§ Text provided
---

Florida Board of Regents
- Type: Governing Board
- Established: 1965
- Location: Tallahassee, Florida, US

= Florida Board of Regents =

Former university governing body in Florida

The Florida Board of Regents was from 1965 to 2001 the governing body for the State University System of Florida, which includes all public universities in the state of Florida, United States. It was created to replace a predecessor body called the Florida Board of Control, which had existed from 1905. Its powers are now held by the Florida Board of Governors.

The Board of Regents was established in the Florida Statutes, Title XVI, Chapter 240, Part II.

==Function==
The Board of Regents had the responsibility for adopting system-wide rules and policies; planning for the future needs of the State University System; planning the programmatic, financial and physical development of the system; reviewing and evaluating the instructional, research, and service programs at the universities; coordinating program development among the universities; and monitoring the fiscal performance of the universities." (Title XVI Chapter 240.209, The 2000 Florida Statutes)

==Composition==
The Board of Regents had a total of 14 members, 13 of which were appointed by the governor, and one who was the commissioner of education. One of the members appointed by the governor had to be a full-time student of the state university system; historically, Florida governors gave great weight to the recommendation of the Florida Student Association in filling that seat. The governor's appointments had to be approved by the Cabinet and the Senate. The commissioner of education and the full-time student served for one year. while all other members served for six years. Excluding the full-time student member and the commissioner of education, no county could house two regents except for counties with over 900,000 residents.

The regents were not paid; however, they were reimbursed for expenses incurred as a result of fulfilling their role, such as travel expenses. The board appointed a chancellor to serve as its chief administrative officer.

==Institutions founded or incorporated==
- Florida International University (1965)
- Florida Institute of Oceanography (1967)
- University of North Florida (1969)
- University Press of Florida (1973)
- New College of Florida (1975)

---

[Records excerpted from a collection]
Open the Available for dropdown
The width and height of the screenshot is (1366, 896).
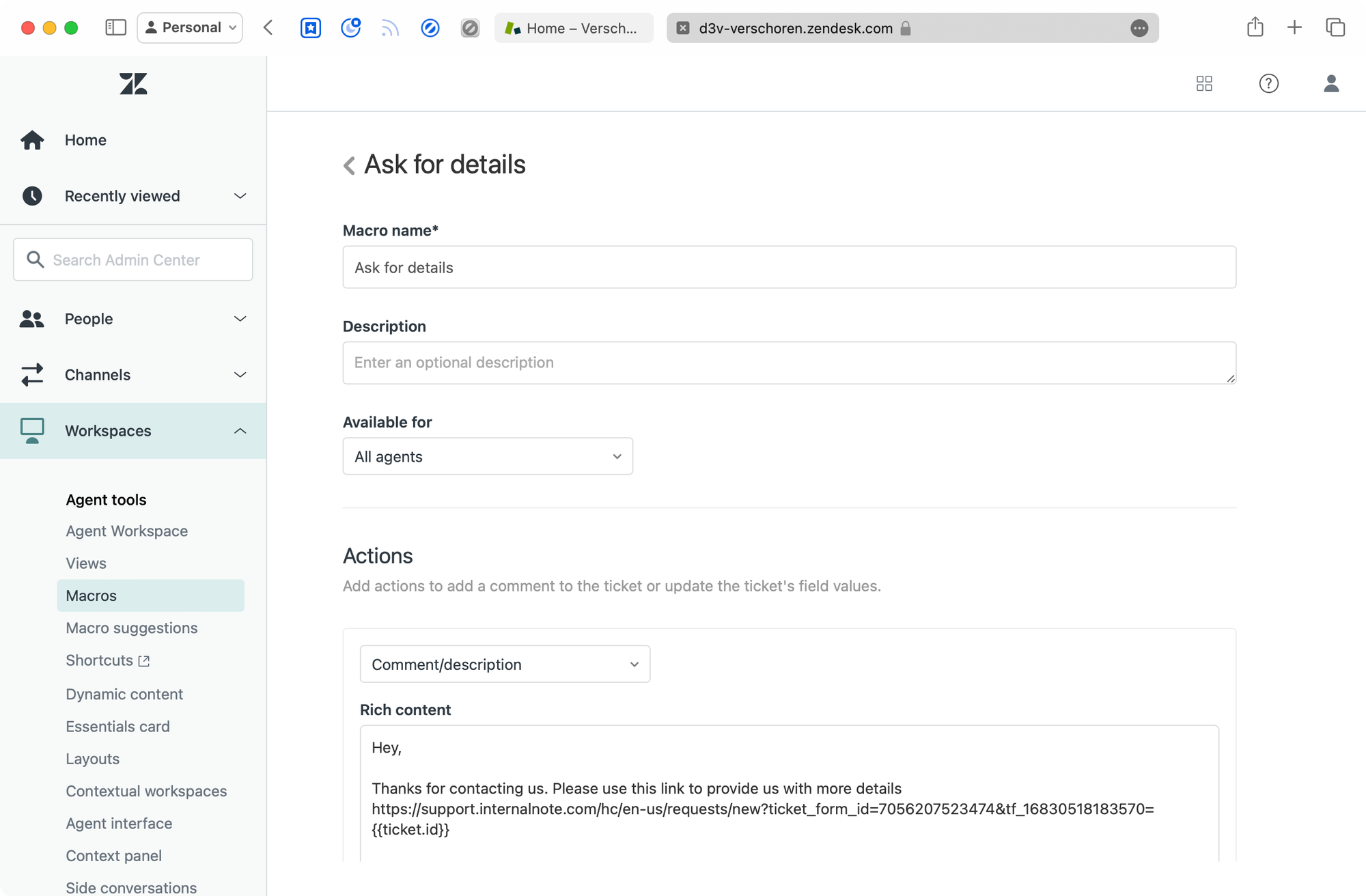tap(488, 456)
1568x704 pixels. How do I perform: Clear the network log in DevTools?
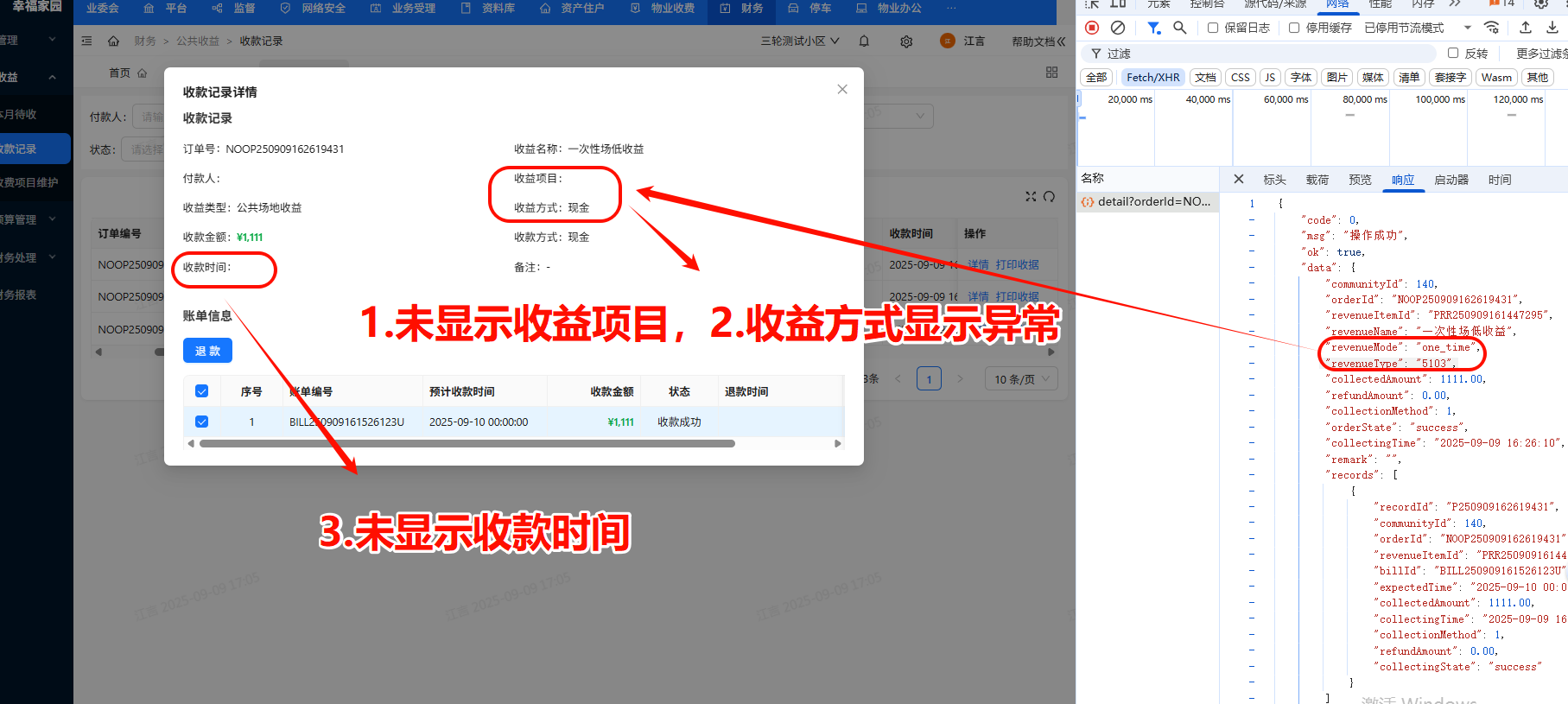(1118, 28)
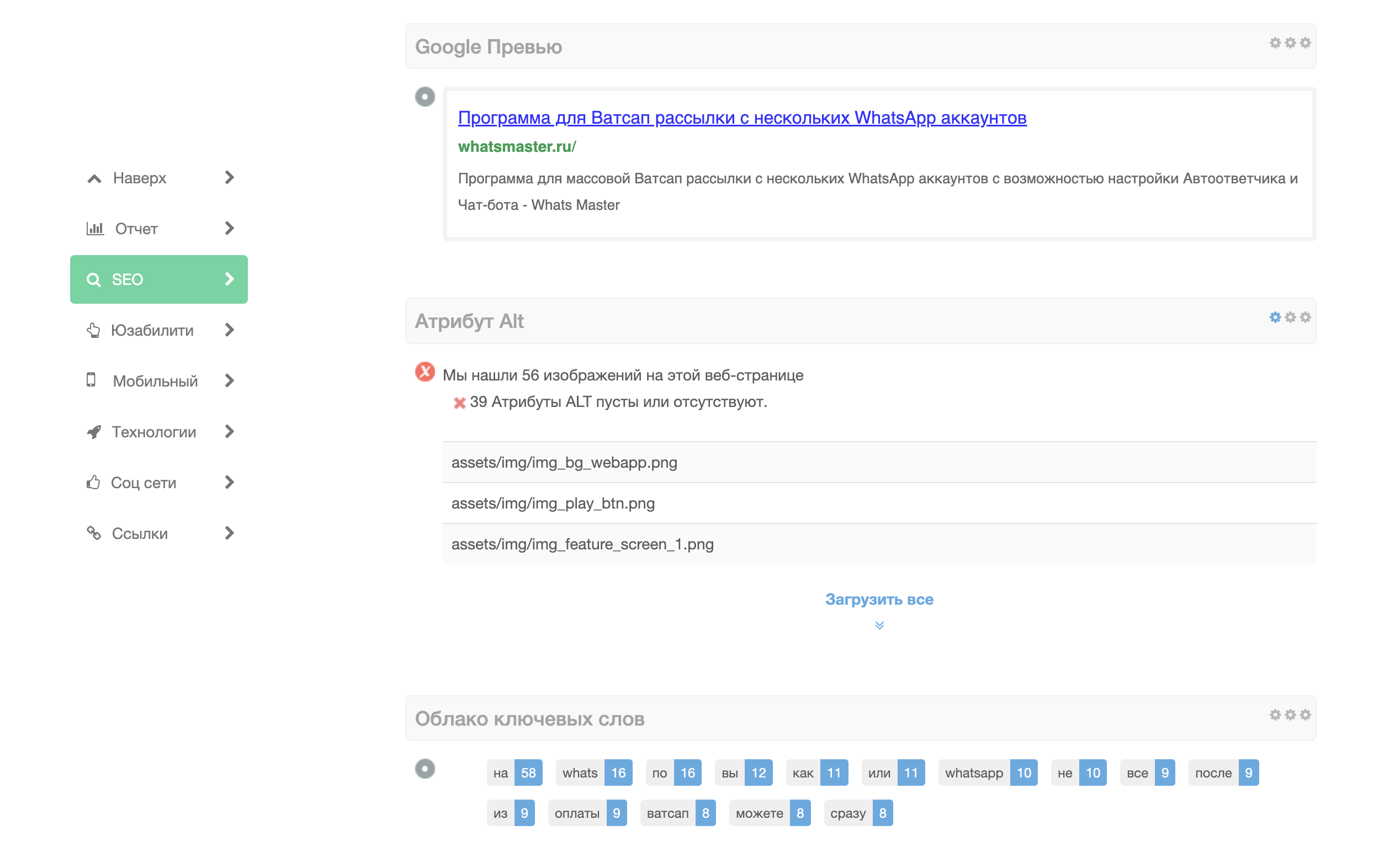
Task: Expand the Юзабилити chevron arrow
Action: pos(229,330)
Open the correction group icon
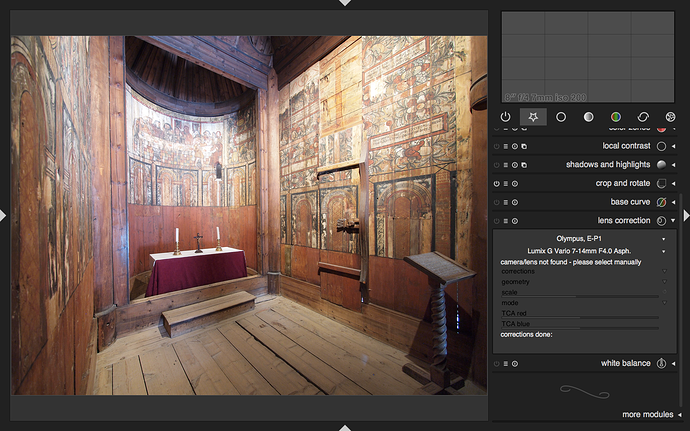 643,117
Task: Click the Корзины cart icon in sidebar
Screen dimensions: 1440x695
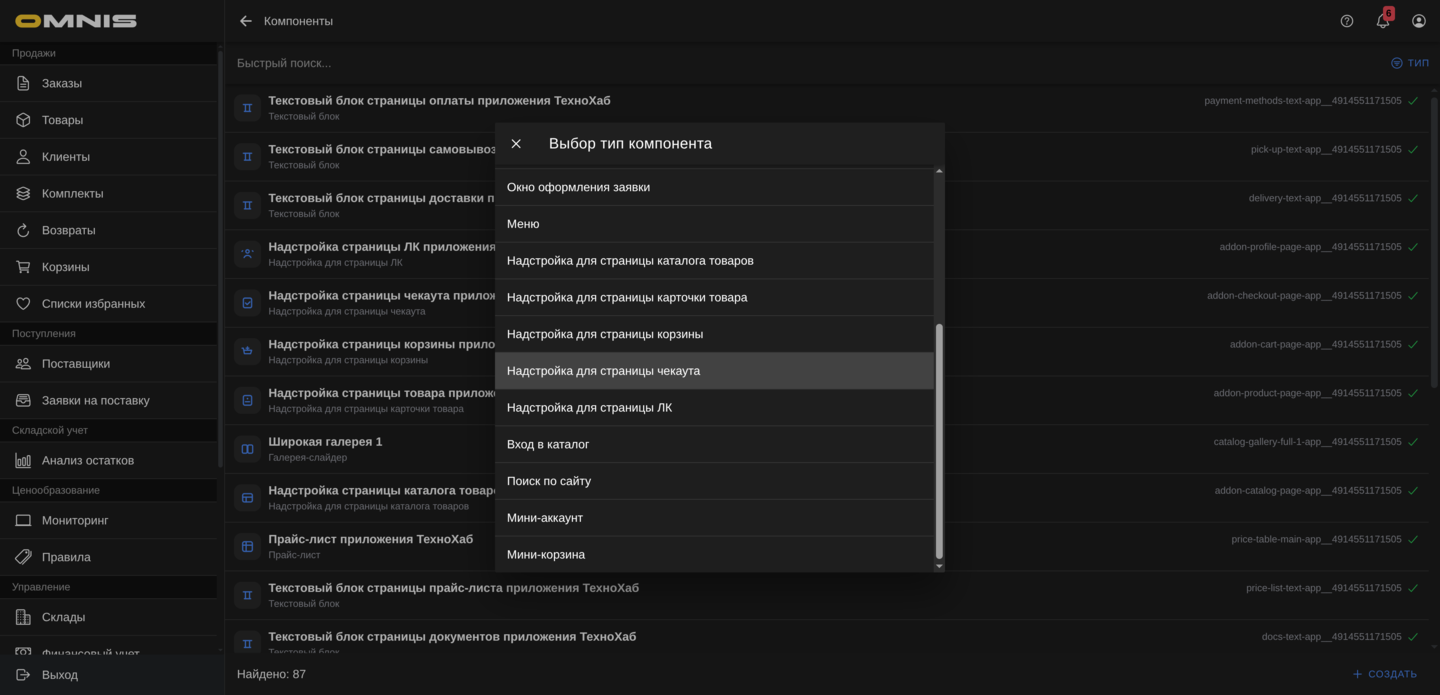Action: [x=23, y=267]
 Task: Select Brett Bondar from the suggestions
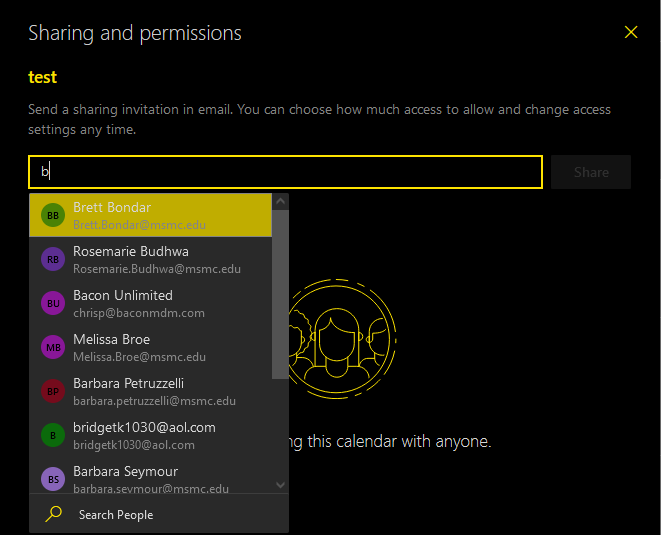pos(150,215)
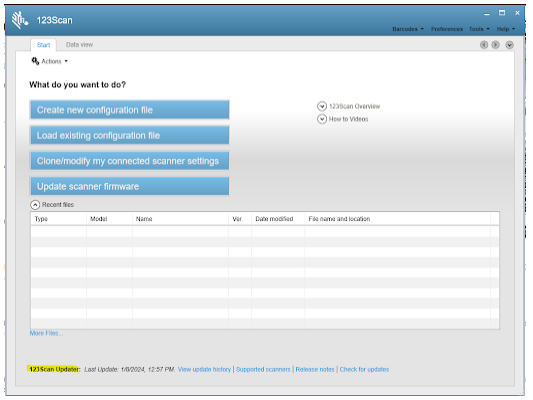Collapse the Recent files section
The width and height of the screenshot is (533, 400).
pos(35,205)
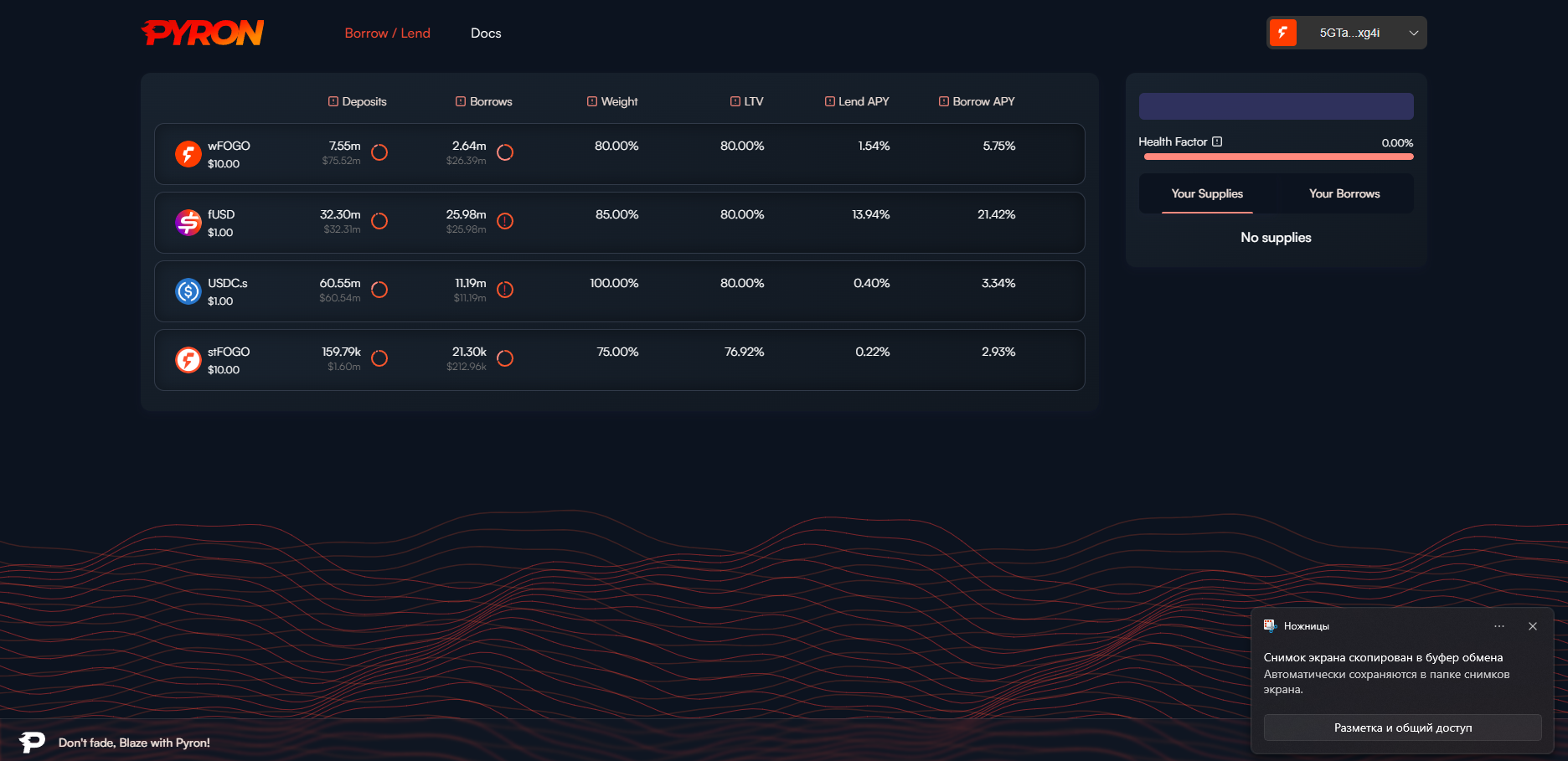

---

§ Task requirements
a) List every institution that the Florida Board of Regents text names as founded or incorporated, with its year.
b) Write out all the records again, substituting "Expand" for each "Open" and changing nothing else. Omit the pictures.

§ Task answers
a)
- Florida International University (1965)
- Florida Institute of Oceanography (1967)
- University of North Florida (1969)
- University Press of Florida (1973)
- New College of Florida (1975)

b)
Expand the Available for dropdown
The width and height of the screenshot is (1366, 896).
tap(488, 456)
1568x704 pixels. How do I perform: Clear the network log in DevTools?
(1118, 28)
Task: Expand the Юзабилити chevron arrow
Action: pos(229,330)
Expand the correction group icon
 643,117
Task: Click the Корзины cart icon in sidebar
Screen dimensions: 1440x695
Action: [x=23, y=267]
 Task: Select Brett Bondar from the suggestions
pos(150,215)
Collapse the Recent files section
The width and height of the screenshot is (533, 400).
pos(35,205)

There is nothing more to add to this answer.